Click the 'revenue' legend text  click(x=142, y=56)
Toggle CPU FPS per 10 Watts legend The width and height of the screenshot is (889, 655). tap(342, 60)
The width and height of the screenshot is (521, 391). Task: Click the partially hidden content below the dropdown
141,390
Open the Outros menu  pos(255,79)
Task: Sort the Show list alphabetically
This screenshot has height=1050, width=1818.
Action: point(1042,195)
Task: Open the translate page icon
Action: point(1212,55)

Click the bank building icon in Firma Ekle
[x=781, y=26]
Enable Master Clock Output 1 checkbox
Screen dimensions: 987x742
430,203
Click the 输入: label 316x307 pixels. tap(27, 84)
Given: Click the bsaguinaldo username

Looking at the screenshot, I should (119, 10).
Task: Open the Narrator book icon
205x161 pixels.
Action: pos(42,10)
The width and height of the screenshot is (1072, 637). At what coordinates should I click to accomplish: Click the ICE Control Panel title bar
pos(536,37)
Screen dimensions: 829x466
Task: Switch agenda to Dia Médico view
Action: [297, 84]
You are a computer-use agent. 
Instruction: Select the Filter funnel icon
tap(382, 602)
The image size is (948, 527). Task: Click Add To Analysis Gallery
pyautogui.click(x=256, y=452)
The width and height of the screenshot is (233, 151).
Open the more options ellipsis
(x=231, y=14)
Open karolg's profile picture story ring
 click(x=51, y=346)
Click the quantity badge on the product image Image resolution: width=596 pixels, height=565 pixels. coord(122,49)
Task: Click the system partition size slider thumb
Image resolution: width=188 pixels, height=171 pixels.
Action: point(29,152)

» Written instruction
Output the rows as a numbered list, beginning at the line that contains "Given: Click the bsaguinaldo username" and ending after the line that contains "Action: [297, 84]", both included. Omit blank lines.

» Written response
1. Given: Click the bsaguinaldo username
2. Looking at the screenshot, I should (119, 10).
3. Task: Open the Narrator book icon
4. 205x161 pixels.
5. Action: pos(42,10)
6. The width and height of the screenshot is (1072, 637). At what coordinates should I click to accomplish: Click the ICE Control Panel title bar
7. pos(536,37)
8. Screen dimensions: 829x466
9. Task: Switch agenda to Dia Médico view
10. Action: [297, 84]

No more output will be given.